MELBOURNE (Reuters) - Around 500 Australians shivered in the nude for American photographer Spencer Tunick on Monday, braving the winter chill on a Melbourne supermarket rooftop for his latest mass nude shots.
The participants, chosen from 12,000 eager applicants, posed standing and lying down on concrete, covered only in transparent red fabric, with the temperature hovering around 7 degrees Celsius (45 degrees Fahrenheit) in the wind.
“I saw it come up online and I was like, ‘Yes! Like I have to get involved.’ Spencer Tunick I feel is legendary for subversive art, nude subversive art. I feel like Melbourne could definitely do with a dose of that,” Jane Louise, one of the participants, told reporters.

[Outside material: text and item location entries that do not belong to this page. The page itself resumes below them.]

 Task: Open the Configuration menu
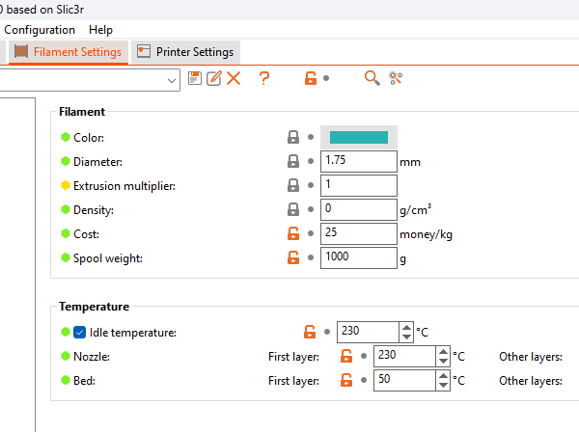pyautogui.click(x=40, y=30)
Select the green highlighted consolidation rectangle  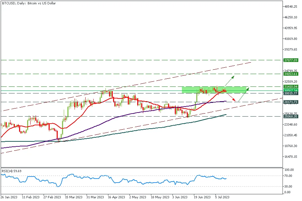[x=214, y=90]
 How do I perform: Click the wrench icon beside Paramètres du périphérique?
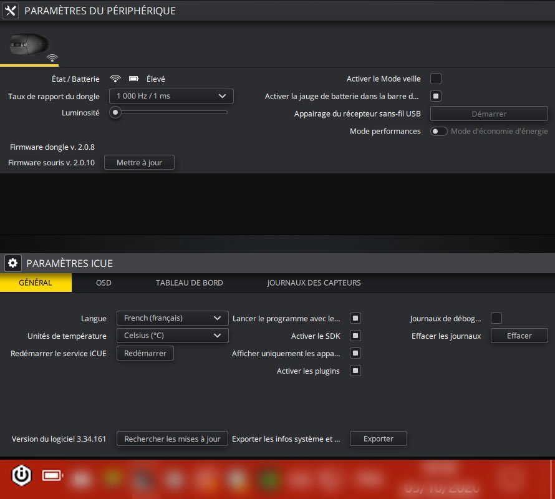pos(11,11)
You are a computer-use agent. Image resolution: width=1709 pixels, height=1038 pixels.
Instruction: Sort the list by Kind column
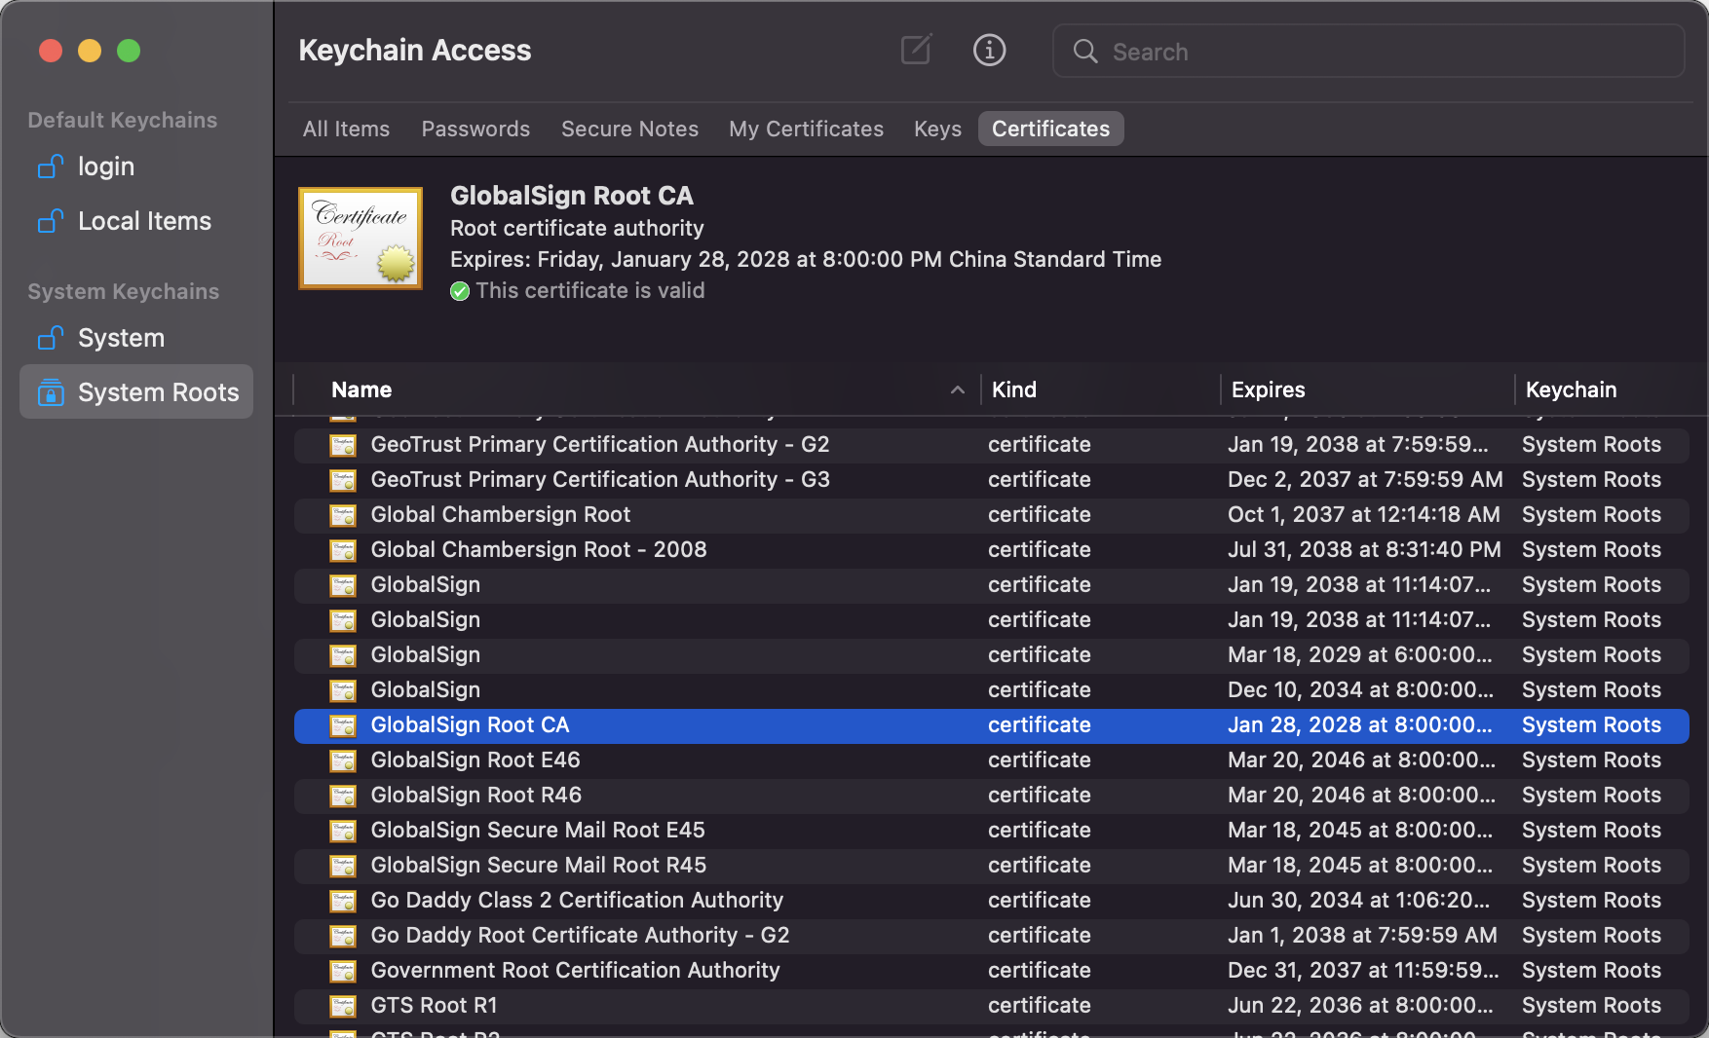tap(1013, 390)
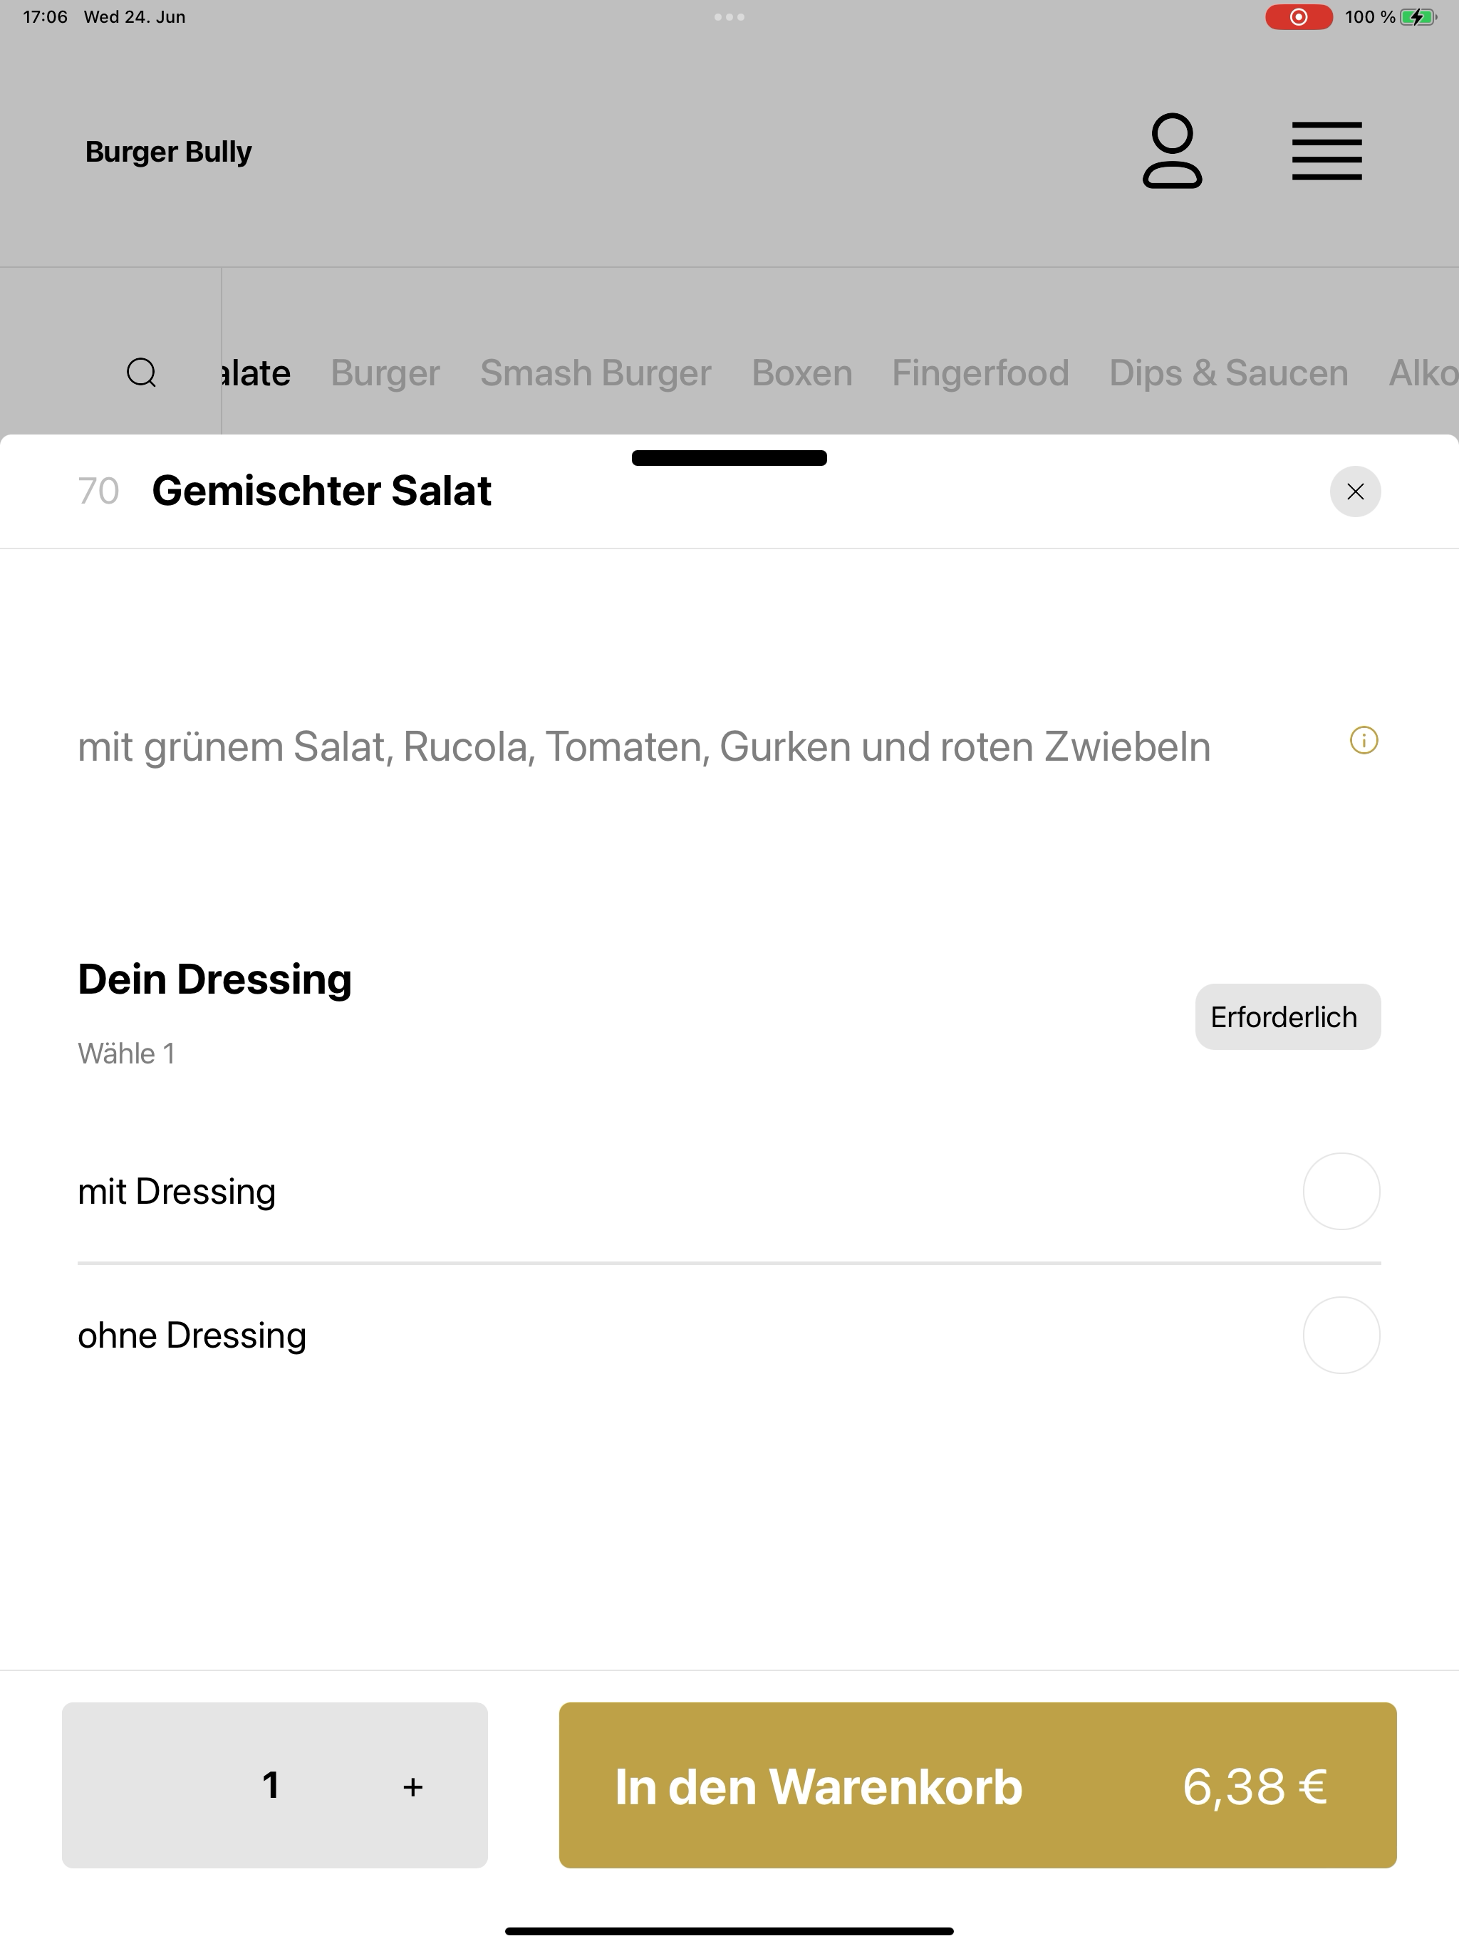Add salad via In den Warenkorb
This screenshot has width=1459, height=1946.
(x=978, y=1785)
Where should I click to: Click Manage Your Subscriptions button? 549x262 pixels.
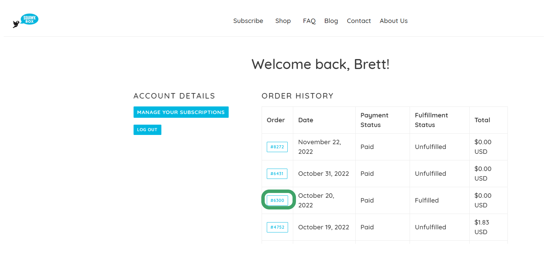click(181, 112)

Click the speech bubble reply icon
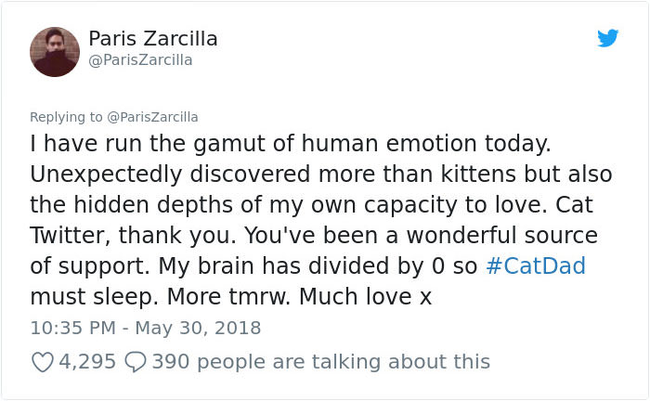136,361
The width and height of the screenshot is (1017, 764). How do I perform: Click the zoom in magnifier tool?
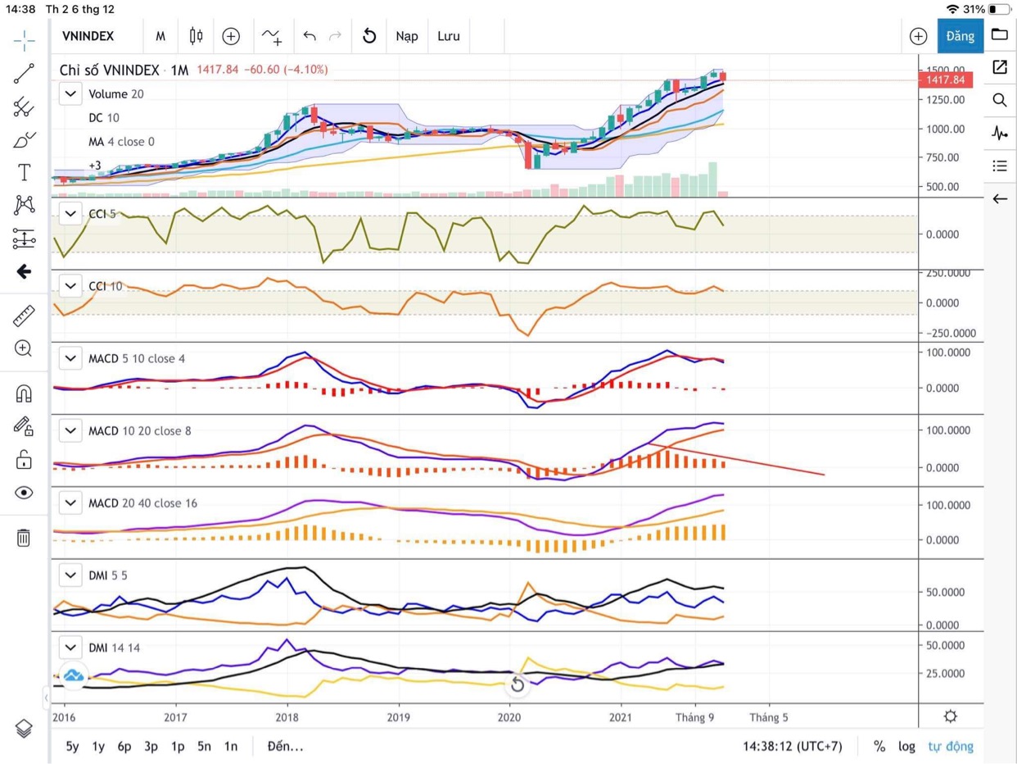point(24,348)
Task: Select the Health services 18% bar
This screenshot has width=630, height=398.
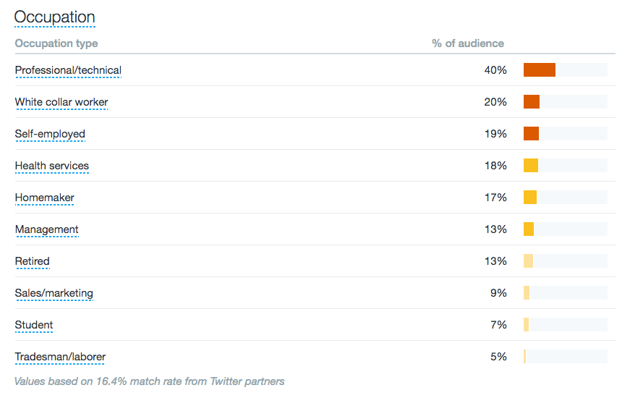Action: click(x=531, y=166)
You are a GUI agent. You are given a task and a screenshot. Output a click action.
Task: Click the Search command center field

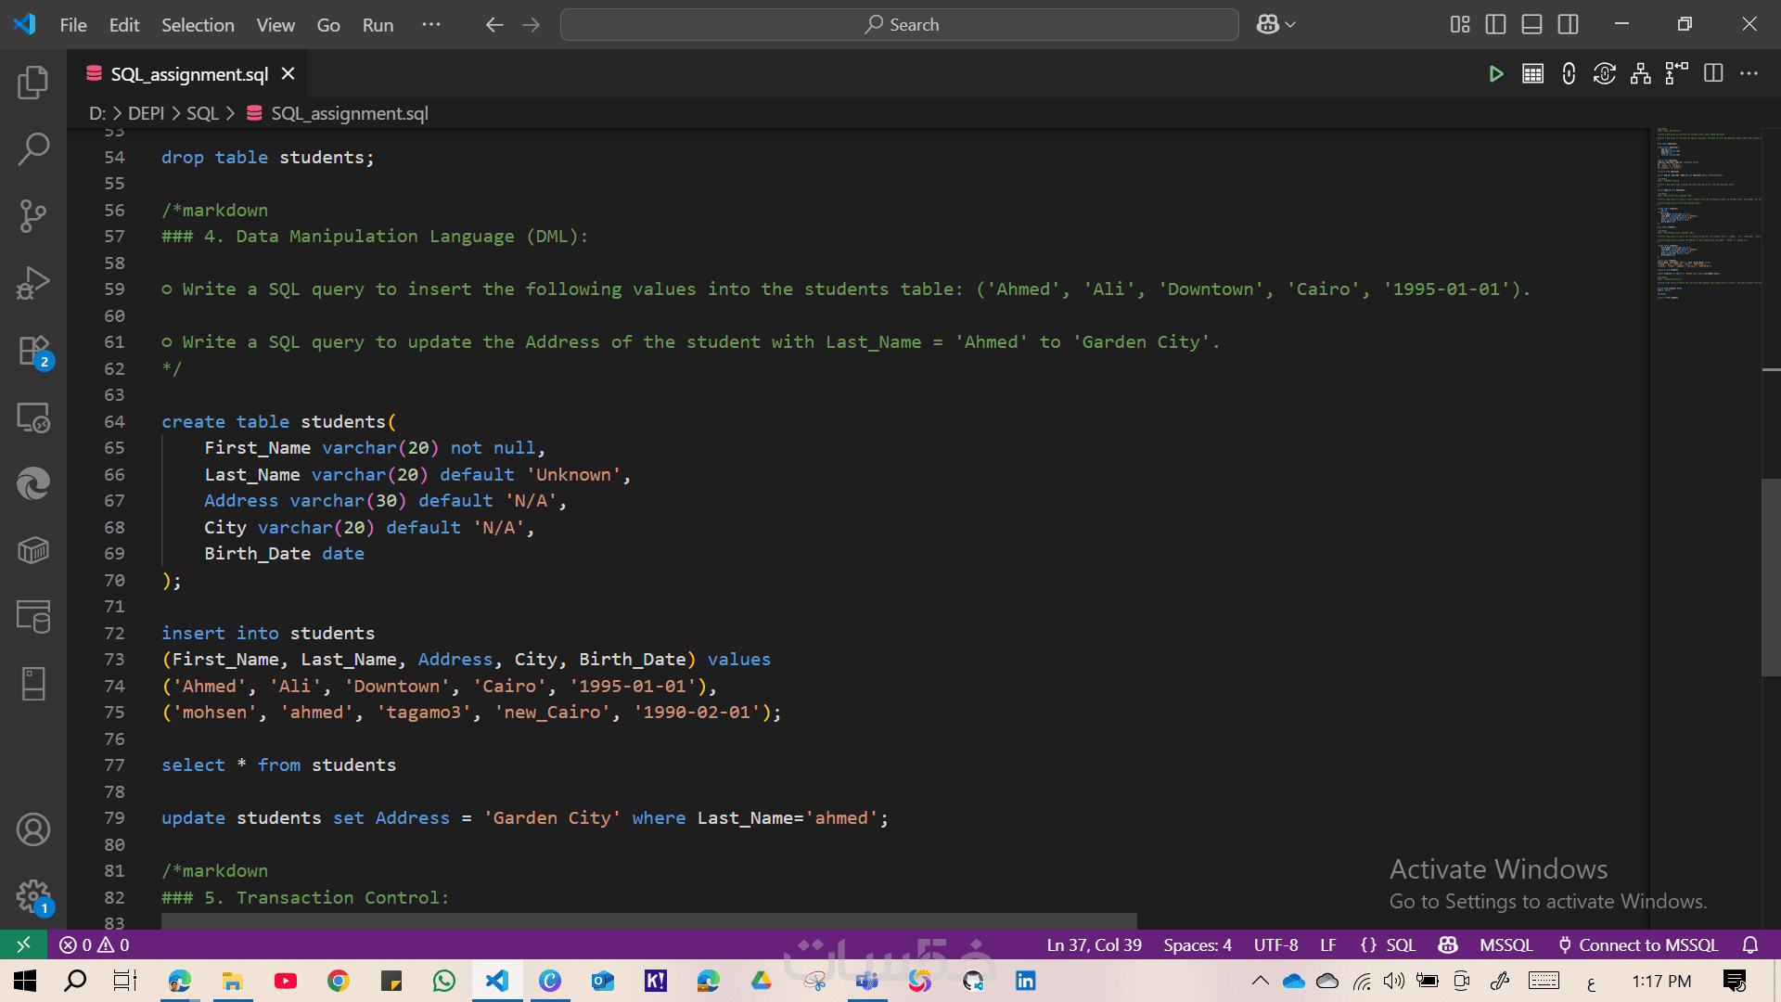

Participants didn’t have their gear off for too long.
“I worked quickly in order to keep them not from freezing and I think I got some beautiful artworks,” Tunick told reporters.
Another participant, Belle Harvey, said: “Yeah, he was good fun. Every now and again we would laugh, and he would be like, ‘You need to be quiet. No smiling. Hands up’,”.
Woolworths, the owner of the suburban supermarket where the shots were taken, had at first refused to allow Tunick access to its car park, fearing it would inconvenience shoppers during busy weekend hours.
The retail giant relented when the artist agreed to take the shots on a quiet Monday morning instead.
Tunick was invited as part of a Melbourne arts festival.